Pour les fans de science-fiction, Harlan Ellison compte parmi les piliers de l’évolution du genre, tant pour ses nouvelles, ses scénarios et ses essais critiques que pour son anthologie Dangereuses visions. Et ce, même si le principal intéressé rejette résolument le label SF abusivement accolé à l’ensemble de son œuvre. Après La machine aux yeux bleus, la rétrospective parue ce printemps, Ellison publie Dérapages, mettant fin à une absence de vingt ans de la scène littéraire francophone.
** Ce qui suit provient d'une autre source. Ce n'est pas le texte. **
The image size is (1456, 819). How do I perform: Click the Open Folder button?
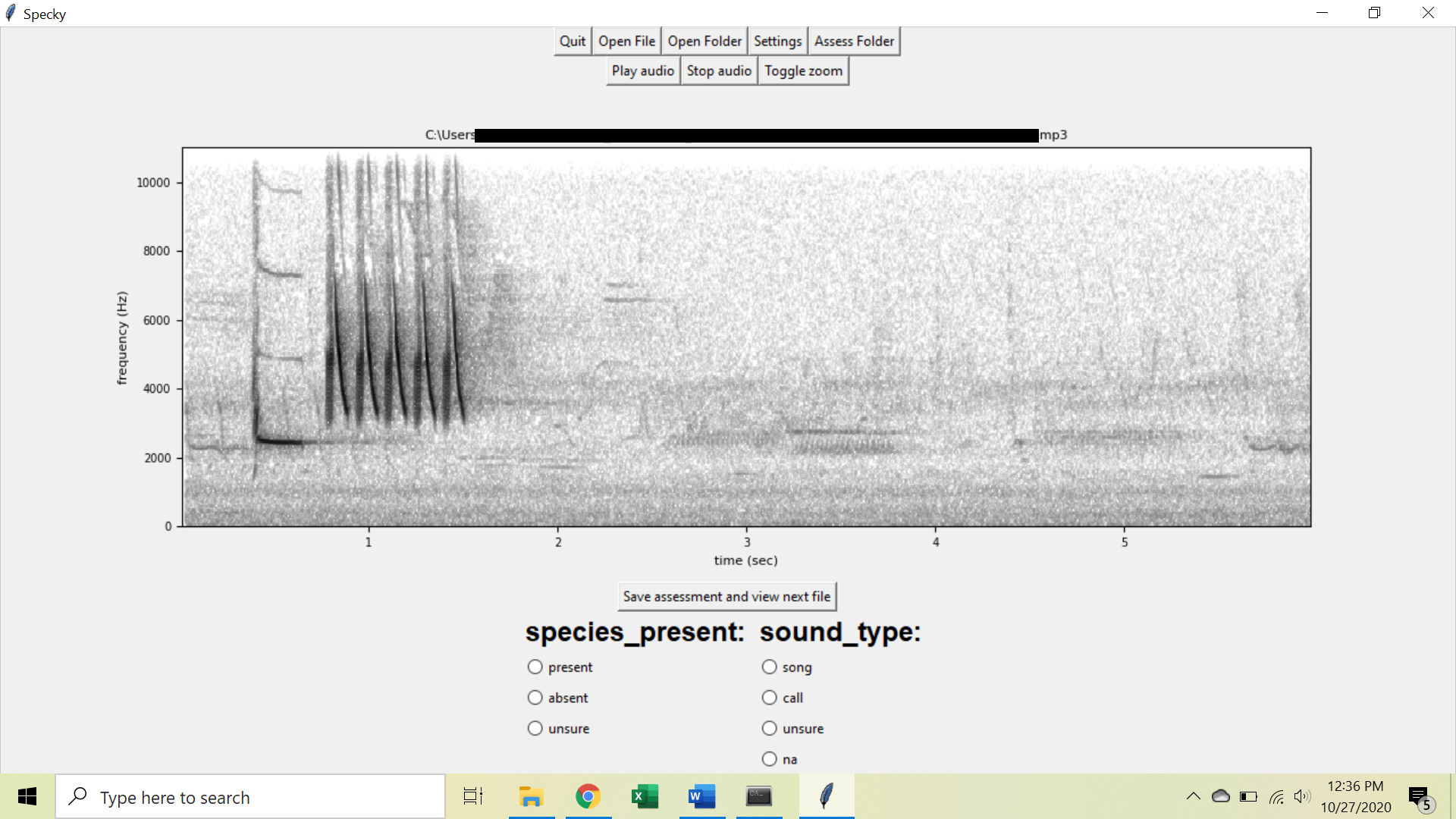coord(704,42)
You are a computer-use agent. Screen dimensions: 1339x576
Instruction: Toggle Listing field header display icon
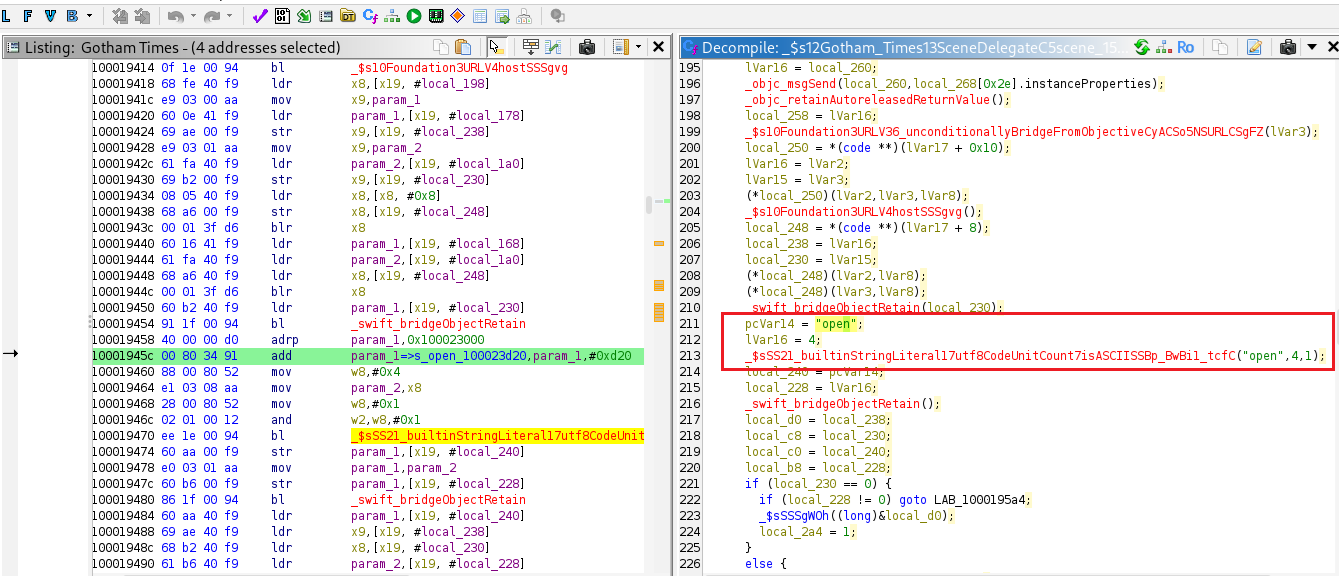point(531,47)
Depuis vingt ans, les lecteurs francophones d’Ellison n’avaient rien eu à se mettre sous la dent en dehors d’une couple de nouvelles publiées ça et là et du scénario (hélas non produit) tiré de I, Robot d’Isaac Asimov. L’homme ne s’était pourtant pas retiré au Tibet. Entre 1981 et aujourd’hui, il a publié huit bouquins et œuvré comme conseiller à la scénarisation de deux séries cultes (le revival de The Twilight Zone puis Babylon 5). Et puis, il a continué d’amasser des prix: un quatrième Writers’ Guild Award, un Edgar de la Mystery Writers of America, le World Fantasy Award, le Silver Pen du Club Pen International, le Bram Stoker Award et j’en passe. Au cours de ces deux décennies, seuls un tremblement de terre et un regrettable infarctus l’ont obligé à ralentir un tant soit peu sa cadence d’enfer, ainsi qu’il l’explique dans l’impudique préface de Dérapages.
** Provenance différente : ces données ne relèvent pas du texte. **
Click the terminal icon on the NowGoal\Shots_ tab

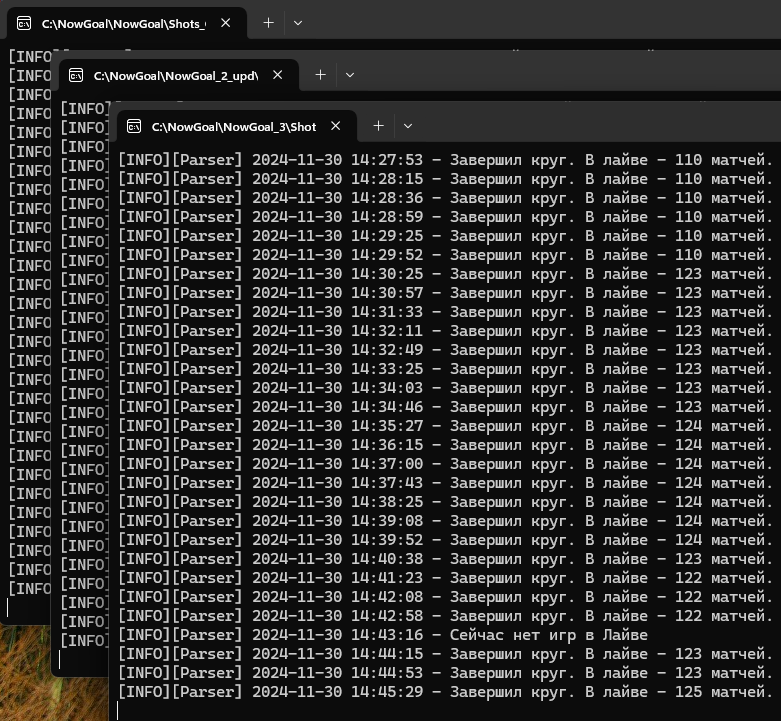pos(24,23)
Pendant ce temps, sur la scène francophone, rien ou si peu depuis l’offensive Ellison lancée par Les Humanoïdes Associés, cinq titres publiés coup sur coup à la fin des années 70. Comment expliquer ce silence radio? «Pas la moindre idée, avoue candidement l’ex-enfant terrible de la speculative-fiction. Mes bouquins s’envolaient littéralement des étalages. Les Humanoïdes m’avaient invité en France pour les promouvoir. Dans les librairies, il y avait ces affiches qui disaient Lisez Harlan Ellison, l’écrivain-mitrailleur – le slogan me plaisait, très Dashiell Hammett, très James M. Cain, très Jim Thompson. Et on m’a reçu comme un prince. Puis du jour au lendemain, ils ont cessé d’acquérir des droits de traduction et je n’ai plus eu de nouvelles d’eux.»

Cette éclipse a été d’autant plus déplorable que les éditions des Humanoïdes Associés, remarquables tant par le coup d’œil (couvertures de Bilal, Moebius, etc.) que par la qualité des traductions, vengeaient l’outrage des recueils abominablement traduits parus auparavant chez Marabout. De plus, ils témoignaient bien de la diversité de son inspiration: un récit sur la délinquance juvénile (Les Barons de Brooklyn), des nouvelles écrites en collaboration avec ses plus illustres amis et contemporains (La chanson du zombie), d’autres textes de SF, de fantastique et d’épouvante (Hitler peignait des roses et La bête qui criait “amour” au cœur du monde) et enfin des nouvelles noires qui lui avaient valu tôt en carrière les éloges de Dorothy Parker (Gentleman Junkie).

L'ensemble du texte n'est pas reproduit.